## TASK MATERIAL
__________________________________________________

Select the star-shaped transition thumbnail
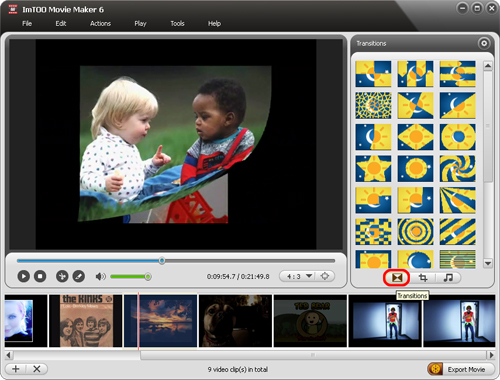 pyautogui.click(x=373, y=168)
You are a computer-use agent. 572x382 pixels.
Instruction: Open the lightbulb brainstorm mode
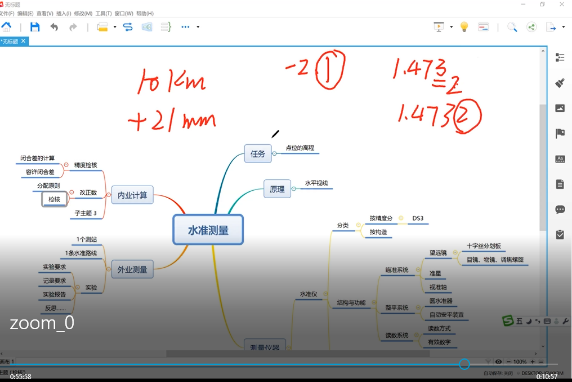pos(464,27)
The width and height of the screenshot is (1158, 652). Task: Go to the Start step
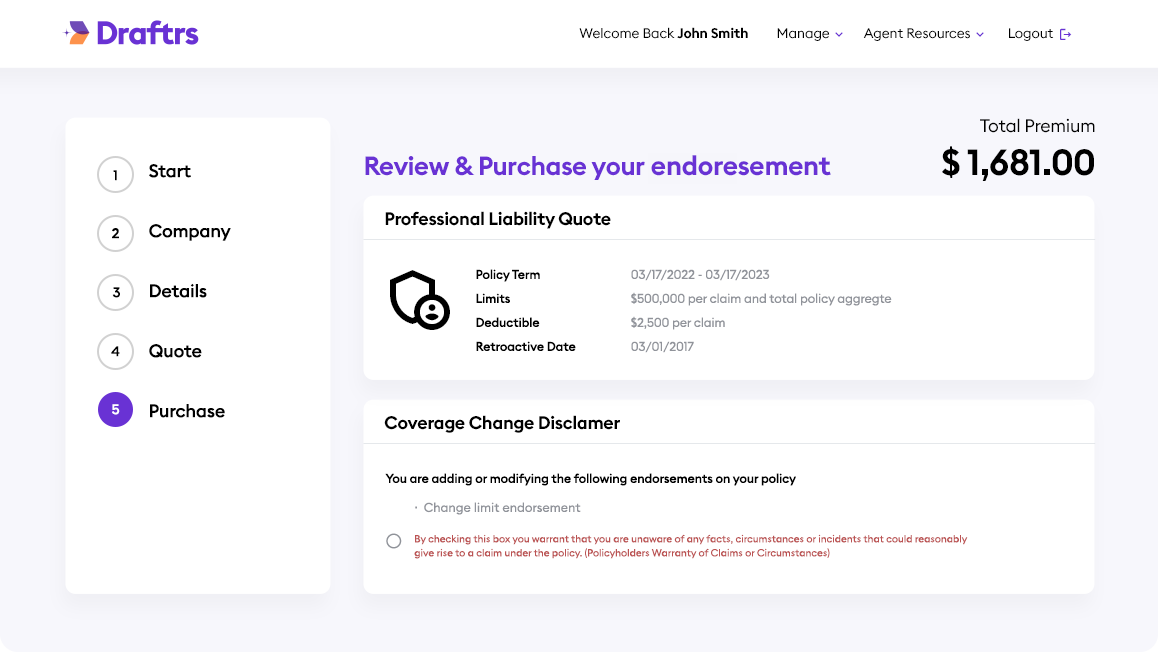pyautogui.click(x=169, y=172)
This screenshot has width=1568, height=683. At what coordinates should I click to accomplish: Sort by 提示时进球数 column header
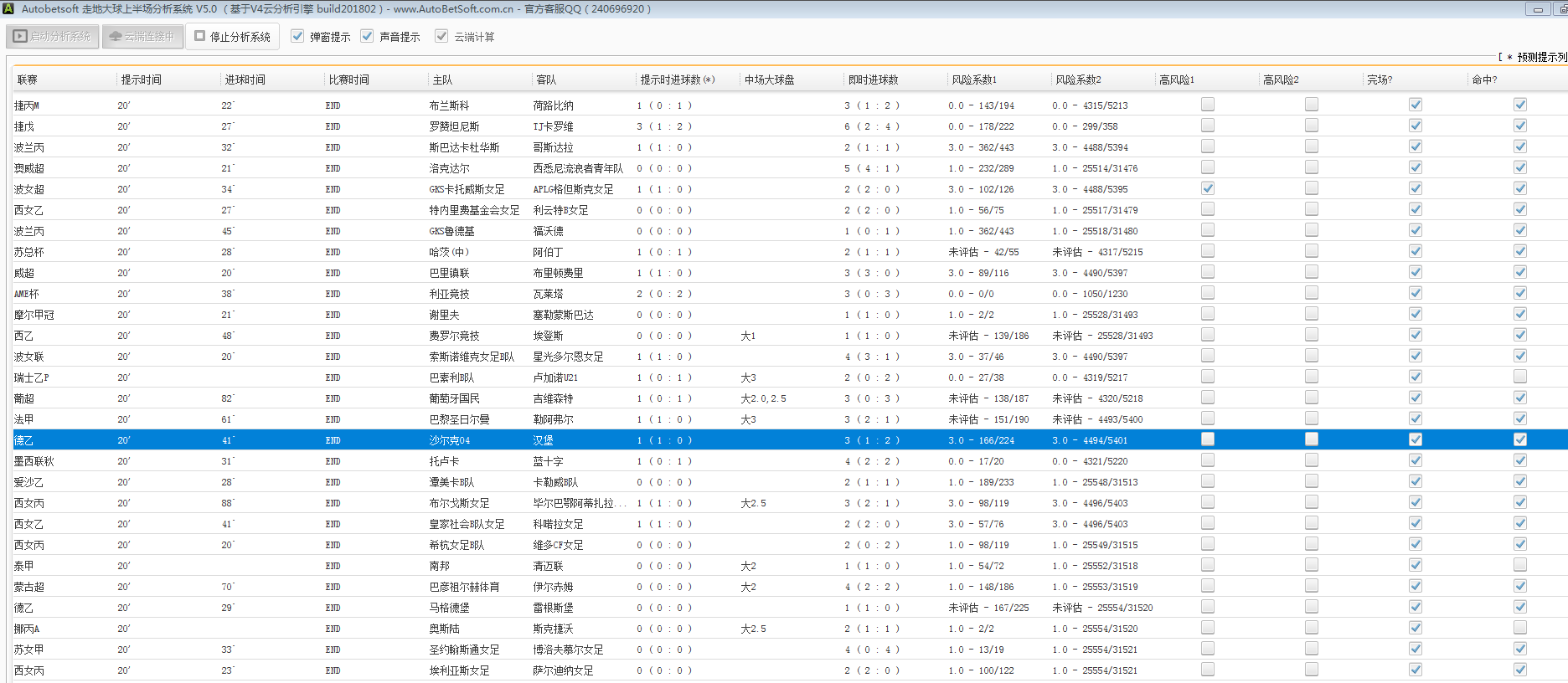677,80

__________________________________________________

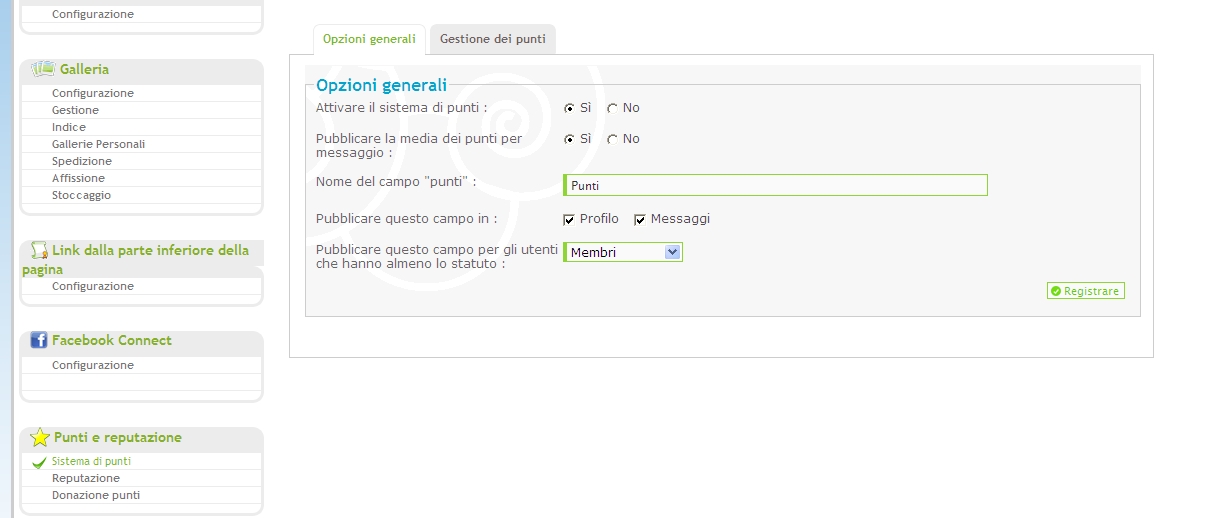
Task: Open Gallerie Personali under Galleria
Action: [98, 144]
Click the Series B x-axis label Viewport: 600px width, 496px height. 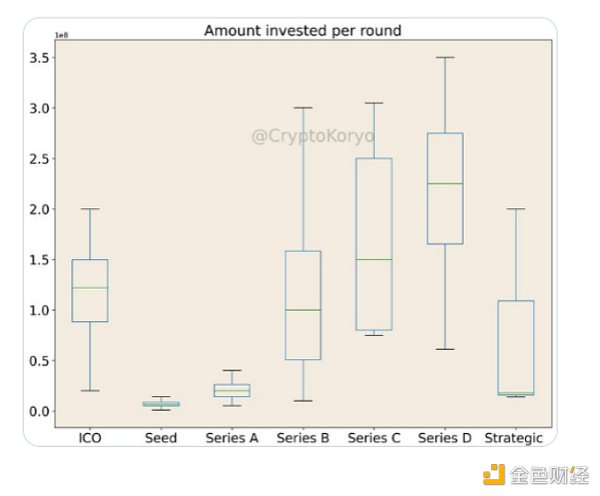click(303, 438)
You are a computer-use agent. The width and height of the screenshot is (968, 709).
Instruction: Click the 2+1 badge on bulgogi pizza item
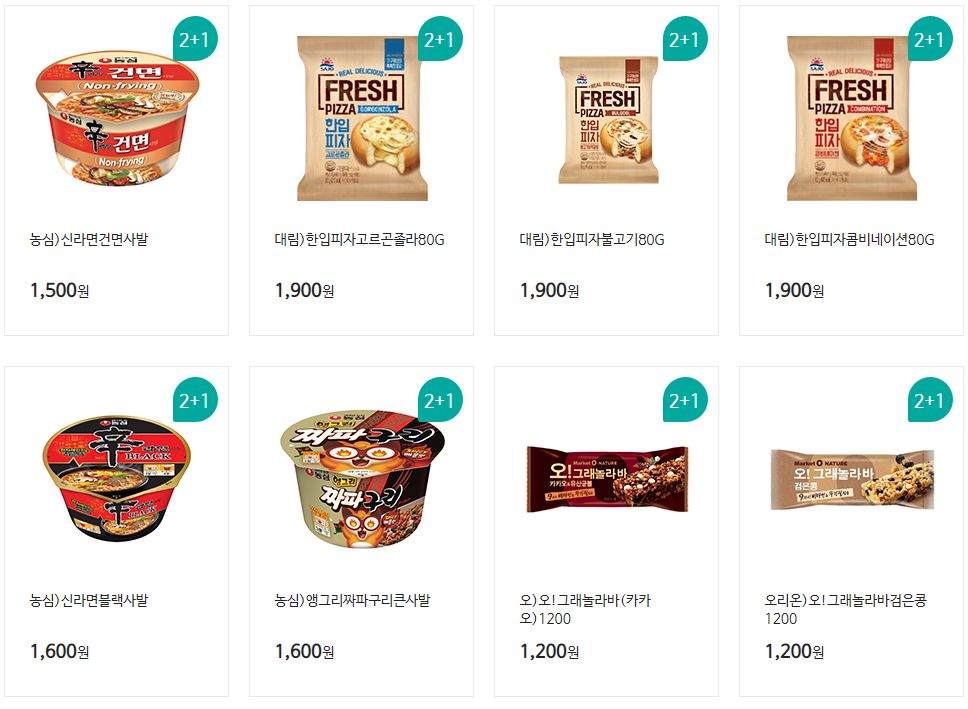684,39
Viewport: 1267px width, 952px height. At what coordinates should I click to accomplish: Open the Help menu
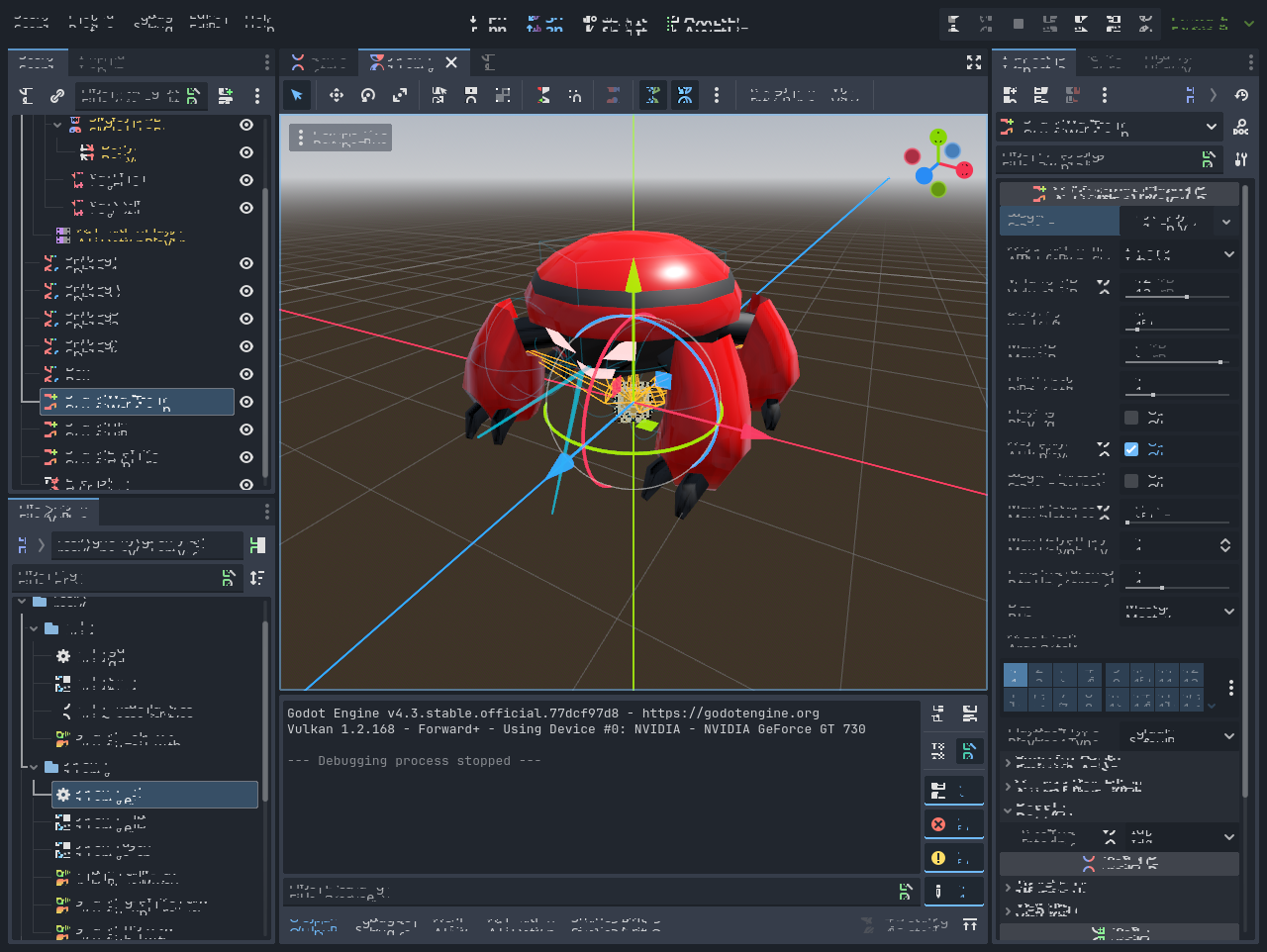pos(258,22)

__________________________________________________

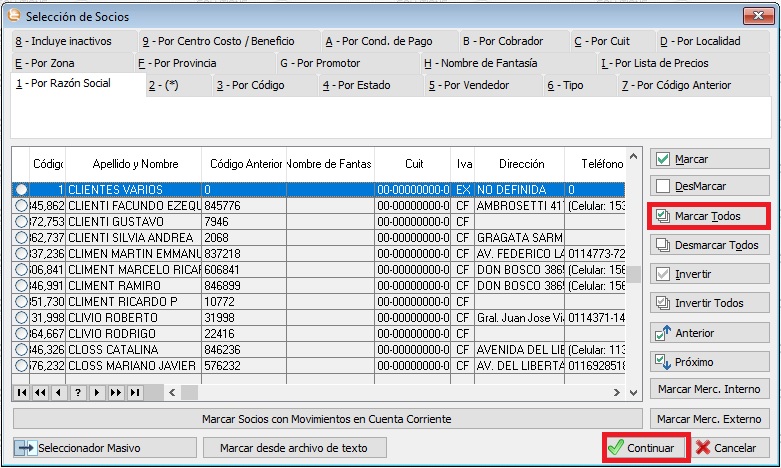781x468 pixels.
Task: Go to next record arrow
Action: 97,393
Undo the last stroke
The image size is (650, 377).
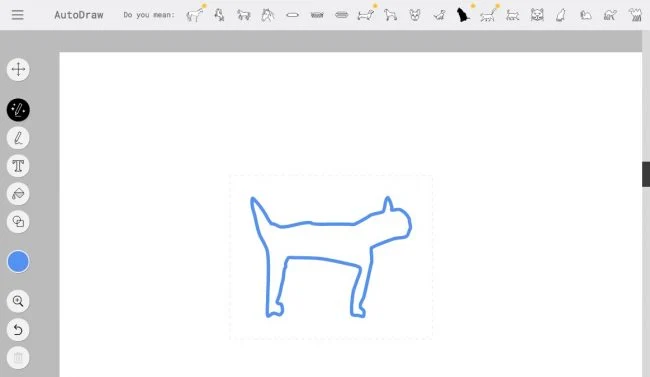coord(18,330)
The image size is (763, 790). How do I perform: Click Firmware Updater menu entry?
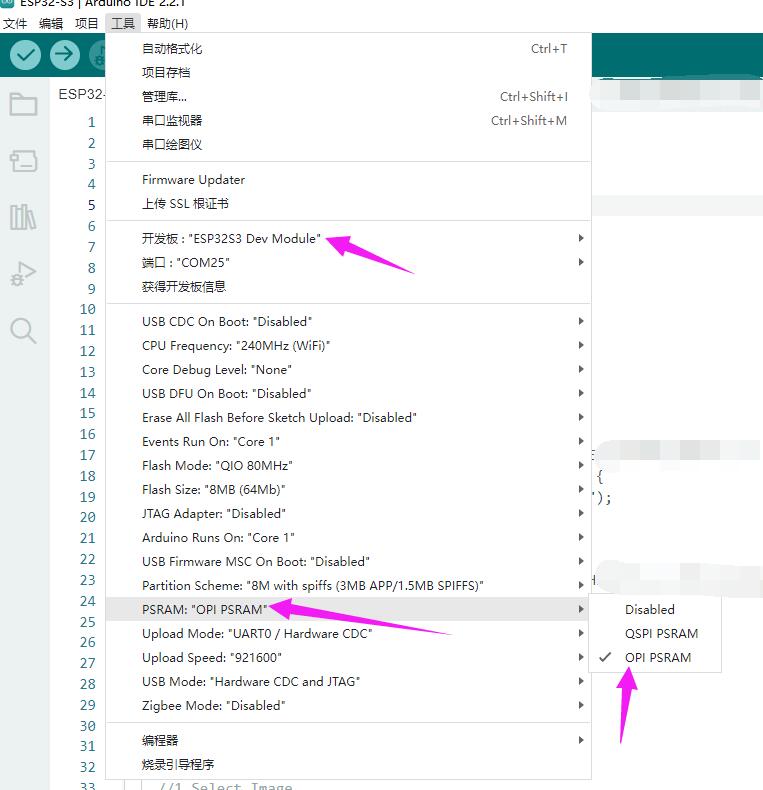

__________________________________________________

Lines in the listing above that contain the word "agent" must be copied; leave out the rest.

## TASK SOLUTION
You are a computer-use agent. 572x382 pixels.
You are a computer-use agent. The width and height of the screenshot is (968, 709).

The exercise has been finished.